AIM OF THE TASK ▸
From the entries below, please output exactly the lines starting at the one containing "Expand the プリセット folder" and ending at the one containing "Toggle the Single", both included.
━━━ RAW DATA
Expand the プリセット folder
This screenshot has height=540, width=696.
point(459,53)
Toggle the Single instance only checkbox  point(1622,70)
━━━━━━
━━━ RAW DATA
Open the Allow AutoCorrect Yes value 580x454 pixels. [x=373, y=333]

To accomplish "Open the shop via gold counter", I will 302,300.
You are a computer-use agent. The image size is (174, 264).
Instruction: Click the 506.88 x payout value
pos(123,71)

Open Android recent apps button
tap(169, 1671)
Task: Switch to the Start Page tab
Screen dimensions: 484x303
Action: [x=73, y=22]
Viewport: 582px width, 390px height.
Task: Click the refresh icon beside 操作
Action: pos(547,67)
━━━━━━
SOLVED PROBLEM ▸
Expand the プリセット folder
This screenshot has height=540, width=696.
point(459,53)
Toggle the Single instance only checkbox  point(1622,70)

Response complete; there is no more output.